Friday's Sell-Off Makes Rest Of The Week Look Like a Trap
Over the past 2 days, we've pondered the fate of this week's sideways-to-slightly-stronger trend in the bond market. Would it be the start of a correction that took yields even lower or merely a consolidation that allowed bonds to catch their breath before more selling? With today's weakness in hindsight, "consolidation" seems like too gentle of a word. "Trap" is a better fit--the kind of trap that only a giant talking squid alien can warn you about.

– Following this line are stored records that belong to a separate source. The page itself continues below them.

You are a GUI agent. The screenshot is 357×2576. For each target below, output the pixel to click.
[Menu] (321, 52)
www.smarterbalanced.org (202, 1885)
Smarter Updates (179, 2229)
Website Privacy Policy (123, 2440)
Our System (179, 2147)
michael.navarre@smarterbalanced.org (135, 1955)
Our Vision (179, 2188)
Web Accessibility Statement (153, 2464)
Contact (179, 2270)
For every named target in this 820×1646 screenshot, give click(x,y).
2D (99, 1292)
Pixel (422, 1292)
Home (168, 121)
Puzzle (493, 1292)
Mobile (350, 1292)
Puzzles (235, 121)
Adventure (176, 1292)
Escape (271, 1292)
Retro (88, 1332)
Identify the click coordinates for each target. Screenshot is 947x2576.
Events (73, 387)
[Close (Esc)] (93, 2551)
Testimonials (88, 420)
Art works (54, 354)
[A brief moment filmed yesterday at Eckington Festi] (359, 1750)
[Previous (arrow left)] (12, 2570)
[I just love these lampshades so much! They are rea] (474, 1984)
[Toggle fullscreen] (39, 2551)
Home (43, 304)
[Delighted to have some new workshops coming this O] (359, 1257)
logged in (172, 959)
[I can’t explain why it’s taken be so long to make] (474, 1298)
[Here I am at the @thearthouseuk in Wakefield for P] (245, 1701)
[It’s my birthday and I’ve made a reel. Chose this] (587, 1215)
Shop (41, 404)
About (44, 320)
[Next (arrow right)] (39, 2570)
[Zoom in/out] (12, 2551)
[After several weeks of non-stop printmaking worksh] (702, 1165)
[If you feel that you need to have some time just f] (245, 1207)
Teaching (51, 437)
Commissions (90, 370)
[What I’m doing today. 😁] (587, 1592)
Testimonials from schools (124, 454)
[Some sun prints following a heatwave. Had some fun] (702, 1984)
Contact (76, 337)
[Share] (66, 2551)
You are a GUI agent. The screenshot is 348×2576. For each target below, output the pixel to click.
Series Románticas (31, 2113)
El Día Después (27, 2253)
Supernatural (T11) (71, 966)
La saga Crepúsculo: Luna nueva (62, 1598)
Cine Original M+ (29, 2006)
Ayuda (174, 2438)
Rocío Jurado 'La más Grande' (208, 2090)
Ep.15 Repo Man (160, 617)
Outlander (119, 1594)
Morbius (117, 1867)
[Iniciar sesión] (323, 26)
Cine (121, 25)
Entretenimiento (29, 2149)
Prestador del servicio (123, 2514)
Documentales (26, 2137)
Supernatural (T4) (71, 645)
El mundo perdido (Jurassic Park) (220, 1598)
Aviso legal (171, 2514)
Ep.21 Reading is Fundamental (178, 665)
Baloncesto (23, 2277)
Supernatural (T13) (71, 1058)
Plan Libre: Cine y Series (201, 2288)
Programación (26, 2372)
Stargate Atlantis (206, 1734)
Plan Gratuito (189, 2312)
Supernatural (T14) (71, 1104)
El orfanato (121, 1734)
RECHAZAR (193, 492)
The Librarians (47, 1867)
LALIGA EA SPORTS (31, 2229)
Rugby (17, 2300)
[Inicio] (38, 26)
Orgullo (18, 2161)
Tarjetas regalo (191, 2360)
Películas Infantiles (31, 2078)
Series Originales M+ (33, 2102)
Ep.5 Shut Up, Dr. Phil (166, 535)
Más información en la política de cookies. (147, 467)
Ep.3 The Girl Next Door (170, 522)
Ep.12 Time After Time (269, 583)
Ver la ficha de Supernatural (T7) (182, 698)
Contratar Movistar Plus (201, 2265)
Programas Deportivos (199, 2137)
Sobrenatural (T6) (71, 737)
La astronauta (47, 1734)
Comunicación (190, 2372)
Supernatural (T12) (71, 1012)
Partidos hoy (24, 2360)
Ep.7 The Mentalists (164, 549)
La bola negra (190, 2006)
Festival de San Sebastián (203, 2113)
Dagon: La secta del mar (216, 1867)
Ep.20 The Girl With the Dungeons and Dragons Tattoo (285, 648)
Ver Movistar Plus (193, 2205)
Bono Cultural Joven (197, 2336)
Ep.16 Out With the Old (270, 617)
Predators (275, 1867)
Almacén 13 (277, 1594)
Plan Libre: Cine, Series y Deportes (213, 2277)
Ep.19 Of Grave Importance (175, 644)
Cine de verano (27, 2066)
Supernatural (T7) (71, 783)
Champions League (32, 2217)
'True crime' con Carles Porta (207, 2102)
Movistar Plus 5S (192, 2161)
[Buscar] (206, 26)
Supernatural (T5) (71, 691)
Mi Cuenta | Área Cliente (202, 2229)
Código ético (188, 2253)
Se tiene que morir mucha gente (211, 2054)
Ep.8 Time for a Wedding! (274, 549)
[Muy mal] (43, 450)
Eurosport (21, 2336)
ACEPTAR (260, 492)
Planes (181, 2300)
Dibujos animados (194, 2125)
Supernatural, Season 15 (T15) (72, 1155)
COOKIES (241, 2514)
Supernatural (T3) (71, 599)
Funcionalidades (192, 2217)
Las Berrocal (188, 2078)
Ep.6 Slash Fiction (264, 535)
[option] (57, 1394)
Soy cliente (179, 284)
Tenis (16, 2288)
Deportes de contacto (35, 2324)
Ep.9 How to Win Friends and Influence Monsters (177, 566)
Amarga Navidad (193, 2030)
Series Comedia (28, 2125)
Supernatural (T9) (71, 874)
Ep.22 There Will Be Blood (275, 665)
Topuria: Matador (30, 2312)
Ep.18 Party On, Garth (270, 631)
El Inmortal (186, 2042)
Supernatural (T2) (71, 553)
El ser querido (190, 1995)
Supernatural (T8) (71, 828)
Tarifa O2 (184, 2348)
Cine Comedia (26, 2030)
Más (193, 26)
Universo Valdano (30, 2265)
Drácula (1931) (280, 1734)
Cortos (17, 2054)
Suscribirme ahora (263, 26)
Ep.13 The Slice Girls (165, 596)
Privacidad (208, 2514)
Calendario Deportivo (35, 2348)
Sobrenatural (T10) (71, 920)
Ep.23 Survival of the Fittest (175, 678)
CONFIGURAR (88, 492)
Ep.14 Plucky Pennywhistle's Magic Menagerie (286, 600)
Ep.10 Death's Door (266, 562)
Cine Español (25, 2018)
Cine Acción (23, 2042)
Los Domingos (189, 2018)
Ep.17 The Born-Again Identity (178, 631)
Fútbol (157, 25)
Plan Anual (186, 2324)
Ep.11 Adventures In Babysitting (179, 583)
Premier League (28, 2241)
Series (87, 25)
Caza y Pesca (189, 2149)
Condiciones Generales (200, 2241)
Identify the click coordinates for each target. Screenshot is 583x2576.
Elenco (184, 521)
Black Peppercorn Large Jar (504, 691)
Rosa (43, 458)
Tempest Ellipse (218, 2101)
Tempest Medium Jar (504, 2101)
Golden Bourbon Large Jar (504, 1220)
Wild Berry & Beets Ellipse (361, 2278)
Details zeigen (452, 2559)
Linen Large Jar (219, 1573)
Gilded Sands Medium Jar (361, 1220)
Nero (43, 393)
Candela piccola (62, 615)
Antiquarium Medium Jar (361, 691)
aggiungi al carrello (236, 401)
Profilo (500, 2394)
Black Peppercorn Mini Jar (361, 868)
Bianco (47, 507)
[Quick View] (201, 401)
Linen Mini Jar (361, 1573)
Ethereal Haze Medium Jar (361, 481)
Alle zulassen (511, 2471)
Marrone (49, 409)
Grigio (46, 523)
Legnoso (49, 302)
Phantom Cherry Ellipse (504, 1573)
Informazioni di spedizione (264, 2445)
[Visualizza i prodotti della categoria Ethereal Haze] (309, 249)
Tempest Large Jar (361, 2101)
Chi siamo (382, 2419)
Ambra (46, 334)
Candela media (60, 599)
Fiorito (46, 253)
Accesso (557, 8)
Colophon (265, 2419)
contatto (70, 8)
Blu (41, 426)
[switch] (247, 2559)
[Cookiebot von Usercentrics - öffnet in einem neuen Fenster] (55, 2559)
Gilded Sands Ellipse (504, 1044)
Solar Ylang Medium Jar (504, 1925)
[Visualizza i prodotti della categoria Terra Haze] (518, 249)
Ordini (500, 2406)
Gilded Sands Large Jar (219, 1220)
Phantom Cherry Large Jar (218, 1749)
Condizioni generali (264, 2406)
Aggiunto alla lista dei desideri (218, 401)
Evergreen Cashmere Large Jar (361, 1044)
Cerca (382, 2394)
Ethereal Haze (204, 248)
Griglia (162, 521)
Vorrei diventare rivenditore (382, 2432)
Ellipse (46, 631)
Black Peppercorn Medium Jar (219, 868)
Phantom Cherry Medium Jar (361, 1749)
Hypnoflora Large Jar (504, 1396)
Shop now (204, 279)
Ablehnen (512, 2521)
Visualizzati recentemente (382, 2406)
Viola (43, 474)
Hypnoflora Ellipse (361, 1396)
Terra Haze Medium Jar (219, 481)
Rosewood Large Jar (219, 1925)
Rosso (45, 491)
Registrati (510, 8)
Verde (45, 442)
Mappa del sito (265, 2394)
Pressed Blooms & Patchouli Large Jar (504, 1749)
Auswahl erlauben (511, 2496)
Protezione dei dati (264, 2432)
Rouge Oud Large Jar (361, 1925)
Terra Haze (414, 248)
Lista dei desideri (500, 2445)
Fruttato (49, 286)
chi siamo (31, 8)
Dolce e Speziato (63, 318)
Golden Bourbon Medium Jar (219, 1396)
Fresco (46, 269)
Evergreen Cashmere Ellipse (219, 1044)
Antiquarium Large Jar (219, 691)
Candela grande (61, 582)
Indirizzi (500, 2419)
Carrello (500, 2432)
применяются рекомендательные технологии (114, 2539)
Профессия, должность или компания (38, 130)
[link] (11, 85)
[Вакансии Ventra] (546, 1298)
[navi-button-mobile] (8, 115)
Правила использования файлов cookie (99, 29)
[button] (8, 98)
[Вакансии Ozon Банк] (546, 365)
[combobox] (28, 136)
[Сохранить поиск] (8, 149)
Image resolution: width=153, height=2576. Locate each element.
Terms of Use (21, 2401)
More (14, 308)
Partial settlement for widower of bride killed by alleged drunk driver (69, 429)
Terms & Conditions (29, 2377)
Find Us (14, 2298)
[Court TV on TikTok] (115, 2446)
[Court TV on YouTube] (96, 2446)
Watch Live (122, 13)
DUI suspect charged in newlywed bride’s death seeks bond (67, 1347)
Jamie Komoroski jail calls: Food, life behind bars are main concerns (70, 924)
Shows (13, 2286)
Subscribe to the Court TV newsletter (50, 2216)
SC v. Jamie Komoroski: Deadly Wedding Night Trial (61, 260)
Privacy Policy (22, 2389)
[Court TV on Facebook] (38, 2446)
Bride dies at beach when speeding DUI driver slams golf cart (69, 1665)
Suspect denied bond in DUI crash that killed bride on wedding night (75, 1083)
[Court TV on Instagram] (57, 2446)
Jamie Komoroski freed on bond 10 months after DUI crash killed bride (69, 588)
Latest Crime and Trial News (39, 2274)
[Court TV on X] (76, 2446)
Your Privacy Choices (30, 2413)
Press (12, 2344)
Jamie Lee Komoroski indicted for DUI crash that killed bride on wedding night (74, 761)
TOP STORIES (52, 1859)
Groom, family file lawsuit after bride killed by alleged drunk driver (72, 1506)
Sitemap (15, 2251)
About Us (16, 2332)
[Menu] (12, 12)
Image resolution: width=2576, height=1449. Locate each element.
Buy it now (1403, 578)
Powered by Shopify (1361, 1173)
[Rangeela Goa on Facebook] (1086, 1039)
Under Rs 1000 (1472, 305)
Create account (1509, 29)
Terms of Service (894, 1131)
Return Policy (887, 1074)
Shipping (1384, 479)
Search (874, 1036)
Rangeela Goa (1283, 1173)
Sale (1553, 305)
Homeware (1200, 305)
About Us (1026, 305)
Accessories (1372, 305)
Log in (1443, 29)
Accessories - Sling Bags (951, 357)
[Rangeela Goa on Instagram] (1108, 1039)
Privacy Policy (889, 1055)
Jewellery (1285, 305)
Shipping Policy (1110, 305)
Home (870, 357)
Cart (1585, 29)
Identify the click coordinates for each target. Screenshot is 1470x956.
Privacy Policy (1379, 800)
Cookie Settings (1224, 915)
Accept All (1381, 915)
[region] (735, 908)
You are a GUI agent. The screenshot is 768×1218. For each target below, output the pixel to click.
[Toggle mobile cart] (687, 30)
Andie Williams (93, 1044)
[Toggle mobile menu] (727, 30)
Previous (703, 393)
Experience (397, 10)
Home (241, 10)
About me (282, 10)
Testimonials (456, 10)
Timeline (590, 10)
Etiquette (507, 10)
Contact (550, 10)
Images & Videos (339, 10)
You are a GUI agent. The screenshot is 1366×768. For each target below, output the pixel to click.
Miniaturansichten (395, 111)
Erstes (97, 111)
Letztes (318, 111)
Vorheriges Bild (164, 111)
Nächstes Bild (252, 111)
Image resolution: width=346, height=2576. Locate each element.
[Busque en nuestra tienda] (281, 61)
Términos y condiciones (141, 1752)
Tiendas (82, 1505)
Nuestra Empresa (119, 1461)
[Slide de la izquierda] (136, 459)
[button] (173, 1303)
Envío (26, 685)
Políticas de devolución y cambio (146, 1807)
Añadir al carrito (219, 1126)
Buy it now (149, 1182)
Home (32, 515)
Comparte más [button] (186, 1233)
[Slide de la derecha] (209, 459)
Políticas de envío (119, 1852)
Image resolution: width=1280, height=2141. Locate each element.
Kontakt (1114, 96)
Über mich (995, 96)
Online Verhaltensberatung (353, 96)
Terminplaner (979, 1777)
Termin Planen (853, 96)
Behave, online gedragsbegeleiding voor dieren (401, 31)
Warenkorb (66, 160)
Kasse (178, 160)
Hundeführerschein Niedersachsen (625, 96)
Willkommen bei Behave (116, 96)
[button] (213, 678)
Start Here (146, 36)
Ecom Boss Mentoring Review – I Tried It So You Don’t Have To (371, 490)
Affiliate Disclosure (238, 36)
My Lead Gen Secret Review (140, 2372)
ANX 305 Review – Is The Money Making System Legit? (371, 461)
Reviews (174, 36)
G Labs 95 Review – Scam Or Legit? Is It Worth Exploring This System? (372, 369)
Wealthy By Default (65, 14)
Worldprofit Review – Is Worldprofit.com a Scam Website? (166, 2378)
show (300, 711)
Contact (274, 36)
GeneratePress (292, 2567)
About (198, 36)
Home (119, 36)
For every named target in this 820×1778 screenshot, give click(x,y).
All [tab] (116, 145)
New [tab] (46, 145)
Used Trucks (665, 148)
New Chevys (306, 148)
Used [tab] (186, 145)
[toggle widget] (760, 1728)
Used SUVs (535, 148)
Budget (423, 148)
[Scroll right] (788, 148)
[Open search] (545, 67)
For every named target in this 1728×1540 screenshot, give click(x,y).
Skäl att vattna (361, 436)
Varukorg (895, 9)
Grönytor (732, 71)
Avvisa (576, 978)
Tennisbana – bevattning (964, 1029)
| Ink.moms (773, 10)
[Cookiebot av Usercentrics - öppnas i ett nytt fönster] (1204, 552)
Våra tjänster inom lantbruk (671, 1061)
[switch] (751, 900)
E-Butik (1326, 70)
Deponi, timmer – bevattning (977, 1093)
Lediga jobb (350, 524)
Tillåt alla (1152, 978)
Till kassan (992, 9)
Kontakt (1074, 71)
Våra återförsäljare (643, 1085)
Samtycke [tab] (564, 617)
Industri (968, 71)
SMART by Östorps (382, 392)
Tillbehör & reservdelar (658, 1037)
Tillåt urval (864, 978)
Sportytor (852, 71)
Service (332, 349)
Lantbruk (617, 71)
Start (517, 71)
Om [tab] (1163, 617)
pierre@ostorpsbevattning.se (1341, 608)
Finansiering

Fed MBS Buying 10am, 11:30am, 1pm
Retail Sales..................... -1.9 vs 0.0 f'cast, 0.2 prev
Industrial Production.......-0.1 vs +0.3 f'cast, 0.7 prev
Consumer Sentiment ......68.8 vs 70.0 f'cast, 70.6 prev
Consumer 1yr inflation.....4.9 vs 4.8 prev
Consumer 5yr inflation.....3.1 vs 2.9 prev
Weaker overnight with some mention of "5 hikes in 2022" from Fed's Waller, but buyers are pushing back in early domestic trading. 10yr up roughly 2bps and MBS down an eighth of a point.
Some relatively abrupt weakness for MBS with 2.5 coupons down a quick 7 ticks (.22) and 3.0 coupons down 6 ticks (.19) from intraday highs. 10yr up 4bps at 1.742. Technical rejection of 1.70%
Additional weakness heading into PM hours. Yields at highest levels with 10yr up 6.2bps at 1.763. MBS in line with lows (3.0 coupons) or at new lows (2.5 coupons).
Weakest levels of the day. 10yr up 7.4 bps at .775 and MBS down 3/8ths in 3.0 coupons. No new motivations. Just the slow burn.